E ela viu os veados, as raposas – de cor vívida, como pequenas chamas; viu os lobos – o Caçador disse que eles ainda vão dar trabalho aos cães de Valinor. E o pai deles era o Lobo Negro – lobo imortal, lobo falante. E eles iam pela Terra-Média: ela – sobre o Tigre Branco, ele – montado no Lobo Negro. E eles não queriam se separar – eles criavam a Beleza. O Caçador criou pássaros para as florestas dela e insetos multicolores – para as flores e ervas; animais de campo e de floresta, e víboras que se arrastavam pelo chão; e peixes para os lagos e rios. Tudo tinha um lugar próprio, todos dependiam uns dos outros, e cada vez mais fortemente a Beleza Viva ligava o Caçador e a Folha Primaveril. Mas aqui e ali, eles encontravam estranhos seres, desconhecidos para eles: pássaros-borboletas semelhantes a pedras preciosas rodopiavam sobre flores esquisitas, ou um peixe alado de repente subia sobre as águas do mar, ou um animalzinho orelhudo, semelhante a uma raposa, com grandes olhos inteligentes, espiava cautelosamente por traz de um monte de areia; e uma vez, tendo subido para o alto das montanhas, eles acharam ali, entre as rochas frias, uma flor que lembrava uma estrela prateada… Como se alguém estivesse por perto, e esse “alguém” gostava de surpreendê-los com dádivas inesperados; e algumas vezes ele ria-se bondosamente deles – como quando eles estavam sentados na beira de um córrego quente e preguiçoso, e de repente um peixinho de olhos arregalados subiu sobre a raiz de uma árvore e ficou olhando para eles, estranhando. Iti até soltou um grito de surpresa, e depois riu involuntariamente – a criatura era demasiadamente bizarra, e na rajada repentina de vento ouviu-se o riso de mais alguém, mas de quem – eles não sabiam… Entre si eles chamavam este desconhecido de amigo, e pensavam que, provavelmente, mais alguém vaga pela terra, semelhante a eles, e cria milagres – alegres ou de uma tristeza límpida; só que por alguma razão não quer se mostrar para eles.
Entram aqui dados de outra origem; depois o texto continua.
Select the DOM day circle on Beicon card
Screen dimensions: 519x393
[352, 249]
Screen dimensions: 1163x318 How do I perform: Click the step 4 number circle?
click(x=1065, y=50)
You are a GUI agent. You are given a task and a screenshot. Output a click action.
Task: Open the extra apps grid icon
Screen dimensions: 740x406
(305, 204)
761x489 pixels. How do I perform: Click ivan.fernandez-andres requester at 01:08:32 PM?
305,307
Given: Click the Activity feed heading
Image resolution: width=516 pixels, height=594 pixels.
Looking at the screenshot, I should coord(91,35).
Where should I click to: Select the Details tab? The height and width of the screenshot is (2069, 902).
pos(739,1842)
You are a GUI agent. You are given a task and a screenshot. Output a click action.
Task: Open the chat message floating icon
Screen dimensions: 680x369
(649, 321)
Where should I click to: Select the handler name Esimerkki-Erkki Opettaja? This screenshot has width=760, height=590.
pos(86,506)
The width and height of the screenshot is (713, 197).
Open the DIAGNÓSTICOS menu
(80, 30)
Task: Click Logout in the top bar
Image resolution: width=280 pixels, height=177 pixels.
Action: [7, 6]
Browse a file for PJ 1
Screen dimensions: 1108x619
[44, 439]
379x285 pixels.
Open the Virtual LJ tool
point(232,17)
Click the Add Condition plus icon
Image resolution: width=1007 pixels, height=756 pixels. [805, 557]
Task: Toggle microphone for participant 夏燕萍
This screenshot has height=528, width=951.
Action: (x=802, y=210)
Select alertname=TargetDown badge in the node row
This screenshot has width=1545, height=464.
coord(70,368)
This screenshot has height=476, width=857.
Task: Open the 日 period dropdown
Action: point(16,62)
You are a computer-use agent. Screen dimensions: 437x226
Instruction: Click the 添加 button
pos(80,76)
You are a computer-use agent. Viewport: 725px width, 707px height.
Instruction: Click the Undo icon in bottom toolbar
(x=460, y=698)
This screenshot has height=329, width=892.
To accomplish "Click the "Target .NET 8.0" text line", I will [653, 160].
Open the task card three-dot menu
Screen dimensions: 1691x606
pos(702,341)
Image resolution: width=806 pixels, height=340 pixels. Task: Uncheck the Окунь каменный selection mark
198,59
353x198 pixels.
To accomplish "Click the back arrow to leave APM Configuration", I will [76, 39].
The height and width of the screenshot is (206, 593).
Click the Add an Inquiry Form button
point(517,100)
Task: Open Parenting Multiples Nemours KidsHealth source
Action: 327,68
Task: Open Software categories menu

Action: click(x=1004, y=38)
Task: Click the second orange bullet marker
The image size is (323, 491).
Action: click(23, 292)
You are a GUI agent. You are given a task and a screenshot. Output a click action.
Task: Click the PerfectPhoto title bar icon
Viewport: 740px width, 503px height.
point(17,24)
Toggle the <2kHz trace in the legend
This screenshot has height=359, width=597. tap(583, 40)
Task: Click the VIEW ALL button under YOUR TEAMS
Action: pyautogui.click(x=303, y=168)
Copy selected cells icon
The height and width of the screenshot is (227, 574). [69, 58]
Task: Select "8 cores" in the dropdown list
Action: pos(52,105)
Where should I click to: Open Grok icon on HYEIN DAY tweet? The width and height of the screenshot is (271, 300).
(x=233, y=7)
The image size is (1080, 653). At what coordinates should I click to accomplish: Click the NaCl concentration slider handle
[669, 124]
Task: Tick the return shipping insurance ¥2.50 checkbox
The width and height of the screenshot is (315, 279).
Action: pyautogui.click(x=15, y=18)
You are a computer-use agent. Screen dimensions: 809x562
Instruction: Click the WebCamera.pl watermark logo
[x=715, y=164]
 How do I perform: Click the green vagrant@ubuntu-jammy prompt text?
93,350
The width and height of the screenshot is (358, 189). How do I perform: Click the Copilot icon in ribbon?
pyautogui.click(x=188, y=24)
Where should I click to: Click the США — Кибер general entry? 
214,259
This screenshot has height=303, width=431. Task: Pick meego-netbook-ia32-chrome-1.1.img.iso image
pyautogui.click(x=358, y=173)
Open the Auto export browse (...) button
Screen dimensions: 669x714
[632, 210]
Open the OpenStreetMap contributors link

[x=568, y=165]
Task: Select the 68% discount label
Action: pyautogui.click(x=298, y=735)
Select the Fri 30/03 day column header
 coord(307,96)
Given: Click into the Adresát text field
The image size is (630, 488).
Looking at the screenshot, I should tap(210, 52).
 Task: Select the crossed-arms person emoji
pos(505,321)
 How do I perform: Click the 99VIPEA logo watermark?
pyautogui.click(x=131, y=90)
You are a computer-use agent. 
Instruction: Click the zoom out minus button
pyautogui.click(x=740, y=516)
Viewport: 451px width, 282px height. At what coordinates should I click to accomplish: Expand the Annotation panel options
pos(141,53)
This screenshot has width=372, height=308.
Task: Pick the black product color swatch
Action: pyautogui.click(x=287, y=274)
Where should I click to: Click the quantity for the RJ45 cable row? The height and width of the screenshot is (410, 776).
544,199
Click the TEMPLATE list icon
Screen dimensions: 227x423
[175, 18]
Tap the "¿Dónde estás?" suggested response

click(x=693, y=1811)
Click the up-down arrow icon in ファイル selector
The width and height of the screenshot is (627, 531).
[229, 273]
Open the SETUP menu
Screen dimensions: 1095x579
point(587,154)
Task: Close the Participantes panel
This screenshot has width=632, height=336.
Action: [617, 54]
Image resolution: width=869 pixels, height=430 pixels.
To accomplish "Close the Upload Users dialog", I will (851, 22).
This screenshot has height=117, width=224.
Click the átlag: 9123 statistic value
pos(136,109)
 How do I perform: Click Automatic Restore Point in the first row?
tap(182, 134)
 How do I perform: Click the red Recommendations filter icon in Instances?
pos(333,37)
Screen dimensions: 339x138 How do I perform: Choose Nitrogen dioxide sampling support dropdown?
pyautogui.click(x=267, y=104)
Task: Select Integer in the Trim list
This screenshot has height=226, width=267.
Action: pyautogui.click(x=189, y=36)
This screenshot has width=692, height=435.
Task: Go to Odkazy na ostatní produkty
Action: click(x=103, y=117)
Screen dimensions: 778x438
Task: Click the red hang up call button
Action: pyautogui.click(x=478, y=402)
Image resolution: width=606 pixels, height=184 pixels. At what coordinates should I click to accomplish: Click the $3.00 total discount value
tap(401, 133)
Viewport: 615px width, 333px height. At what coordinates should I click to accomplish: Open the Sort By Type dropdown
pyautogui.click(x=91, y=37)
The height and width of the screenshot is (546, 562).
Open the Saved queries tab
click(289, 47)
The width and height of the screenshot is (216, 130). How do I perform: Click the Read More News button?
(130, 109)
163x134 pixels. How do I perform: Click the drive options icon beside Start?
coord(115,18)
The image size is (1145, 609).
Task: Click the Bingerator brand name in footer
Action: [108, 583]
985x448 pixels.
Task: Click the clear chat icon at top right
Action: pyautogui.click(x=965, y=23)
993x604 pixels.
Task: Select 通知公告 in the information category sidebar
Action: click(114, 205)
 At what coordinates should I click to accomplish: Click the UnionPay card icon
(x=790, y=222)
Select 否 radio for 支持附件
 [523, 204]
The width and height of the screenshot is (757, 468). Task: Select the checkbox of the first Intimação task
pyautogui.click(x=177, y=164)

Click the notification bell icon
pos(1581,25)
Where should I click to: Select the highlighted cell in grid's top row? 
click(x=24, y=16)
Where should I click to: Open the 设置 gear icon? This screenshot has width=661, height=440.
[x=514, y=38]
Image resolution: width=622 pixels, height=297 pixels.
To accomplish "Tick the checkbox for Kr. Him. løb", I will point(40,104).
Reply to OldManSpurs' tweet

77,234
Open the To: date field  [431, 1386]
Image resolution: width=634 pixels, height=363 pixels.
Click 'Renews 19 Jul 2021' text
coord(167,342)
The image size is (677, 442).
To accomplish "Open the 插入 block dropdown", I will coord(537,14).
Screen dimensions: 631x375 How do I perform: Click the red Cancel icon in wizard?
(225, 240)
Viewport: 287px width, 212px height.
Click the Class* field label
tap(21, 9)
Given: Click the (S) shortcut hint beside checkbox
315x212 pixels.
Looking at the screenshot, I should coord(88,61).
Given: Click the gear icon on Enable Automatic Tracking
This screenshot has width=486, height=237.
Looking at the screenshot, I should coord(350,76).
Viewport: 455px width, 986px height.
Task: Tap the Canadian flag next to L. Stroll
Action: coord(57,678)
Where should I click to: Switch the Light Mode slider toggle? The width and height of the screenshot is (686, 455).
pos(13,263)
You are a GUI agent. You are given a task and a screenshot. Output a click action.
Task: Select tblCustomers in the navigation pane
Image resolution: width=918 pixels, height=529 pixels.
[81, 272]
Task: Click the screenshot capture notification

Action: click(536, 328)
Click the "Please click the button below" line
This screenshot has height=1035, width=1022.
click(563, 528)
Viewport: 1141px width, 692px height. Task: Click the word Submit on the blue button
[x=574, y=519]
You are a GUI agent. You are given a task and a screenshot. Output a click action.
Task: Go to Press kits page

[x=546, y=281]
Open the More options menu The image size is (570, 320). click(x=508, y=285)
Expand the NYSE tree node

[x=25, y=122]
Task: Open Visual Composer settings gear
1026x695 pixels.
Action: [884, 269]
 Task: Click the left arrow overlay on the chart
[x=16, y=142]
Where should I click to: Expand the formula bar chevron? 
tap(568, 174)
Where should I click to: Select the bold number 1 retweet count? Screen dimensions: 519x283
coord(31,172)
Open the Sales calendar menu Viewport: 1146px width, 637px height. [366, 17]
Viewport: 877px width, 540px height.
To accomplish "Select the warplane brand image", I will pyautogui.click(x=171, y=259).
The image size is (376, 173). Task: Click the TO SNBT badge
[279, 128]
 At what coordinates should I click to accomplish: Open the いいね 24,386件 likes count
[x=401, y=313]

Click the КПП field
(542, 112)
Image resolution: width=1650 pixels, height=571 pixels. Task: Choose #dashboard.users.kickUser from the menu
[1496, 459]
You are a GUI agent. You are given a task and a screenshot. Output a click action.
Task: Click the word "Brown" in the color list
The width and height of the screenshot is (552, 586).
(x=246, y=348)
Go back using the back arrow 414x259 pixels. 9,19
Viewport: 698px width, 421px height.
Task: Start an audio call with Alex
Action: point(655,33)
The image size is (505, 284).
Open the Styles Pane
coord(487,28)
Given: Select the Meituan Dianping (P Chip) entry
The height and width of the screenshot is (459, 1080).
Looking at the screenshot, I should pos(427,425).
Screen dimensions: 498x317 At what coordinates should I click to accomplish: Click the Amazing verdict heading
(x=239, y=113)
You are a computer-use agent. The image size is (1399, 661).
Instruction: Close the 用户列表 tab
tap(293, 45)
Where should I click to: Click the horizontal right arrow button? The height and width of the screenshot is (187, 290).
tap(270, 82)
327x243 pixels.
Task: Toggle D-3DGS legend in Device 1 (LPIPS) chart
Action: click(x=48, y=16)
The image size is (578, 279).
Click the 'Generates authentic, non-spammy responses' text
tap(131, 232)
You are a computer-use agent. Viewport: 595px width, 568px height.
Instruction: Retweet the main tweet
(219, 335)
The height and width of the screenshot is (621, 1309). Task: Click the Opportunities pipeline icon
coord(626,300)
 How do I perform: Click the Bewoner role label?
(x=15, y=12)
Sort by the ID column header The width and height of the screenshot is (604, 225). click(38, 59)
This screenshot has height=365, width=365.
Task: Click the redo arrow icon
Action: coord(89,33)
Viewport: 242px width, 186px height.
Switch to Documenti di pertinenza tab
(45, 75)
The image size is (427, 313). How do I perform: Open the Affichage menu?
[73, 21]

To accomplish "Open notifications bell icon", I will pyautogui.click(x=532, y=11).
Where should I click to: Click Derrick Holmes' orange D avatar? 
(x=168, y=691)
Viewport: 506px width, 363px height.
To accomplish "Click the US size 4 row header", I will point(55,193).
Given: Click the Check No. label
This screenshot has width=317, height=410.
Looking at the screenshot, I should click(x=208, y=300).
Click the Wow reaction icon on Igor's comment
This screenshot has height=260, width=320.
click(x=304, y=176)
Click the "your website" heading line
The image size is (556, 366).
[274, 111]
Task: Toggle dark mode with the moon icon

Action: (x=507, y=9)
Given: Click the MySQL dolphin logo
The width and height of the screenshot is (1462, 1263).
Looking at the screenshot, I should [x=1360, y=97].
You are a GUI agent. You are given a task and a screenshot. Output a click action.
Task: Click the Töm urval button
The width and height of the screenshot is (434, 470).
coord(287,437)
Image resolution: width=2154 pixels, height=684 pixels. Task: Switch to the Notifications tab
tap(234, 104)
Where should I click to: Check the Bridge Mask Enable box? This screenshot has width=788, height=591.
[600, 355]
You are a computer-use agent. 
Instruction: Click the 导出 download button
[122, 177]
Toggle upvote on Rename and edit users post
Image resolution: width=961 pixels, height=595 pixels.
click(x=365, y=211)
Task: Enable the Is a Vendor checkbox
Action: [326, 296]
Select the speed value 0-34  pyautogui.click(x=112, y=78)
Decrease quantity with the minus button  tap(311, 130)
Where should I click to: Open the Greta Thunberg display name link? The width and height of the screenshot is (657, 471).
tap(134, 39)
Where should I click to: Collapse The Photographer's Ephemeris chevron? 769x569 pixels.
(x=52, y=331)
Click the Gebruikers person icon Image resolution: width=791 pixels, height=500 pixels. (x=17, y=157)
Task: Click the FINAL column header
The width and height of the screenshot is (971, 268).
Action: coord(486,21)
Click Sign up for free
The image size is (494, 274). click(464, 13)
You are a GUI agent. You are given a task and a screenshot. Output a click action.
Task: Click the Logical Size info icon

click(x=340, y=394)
E aconteceu assim: na noite, eles viram algo incompreensível, preocupante e belo. Duas flexíveis sombras aladas flutuavam silenciosamente no céu, rodopiando nos raios do luar. Isso era uma dança – lenta, mágica, e eles ficaram por muito tempo parados, enfeitiçados, não se atrevendo e não desejando se mexer, e uma estranha música surda soava nos corações deles.

– O que é isso? Quem é este? – num sussurro de surpresa, perguntou a Folha Primaveril, olhando com olhos enormes para o rosto do Caçador.

– Não sei… Isso não é meu. Oromë também não é capaz de criar algo assim…

E eles se entreolharam, fulminados pelo pensamento súbito: “Será o Inimigo?” Mas conseguiria ele criar, ainda mais algo assim? E os Pais dos Animais correram para o nordeste, levando aqueles que os montavam para os domínios amedrontadores do Inimigo.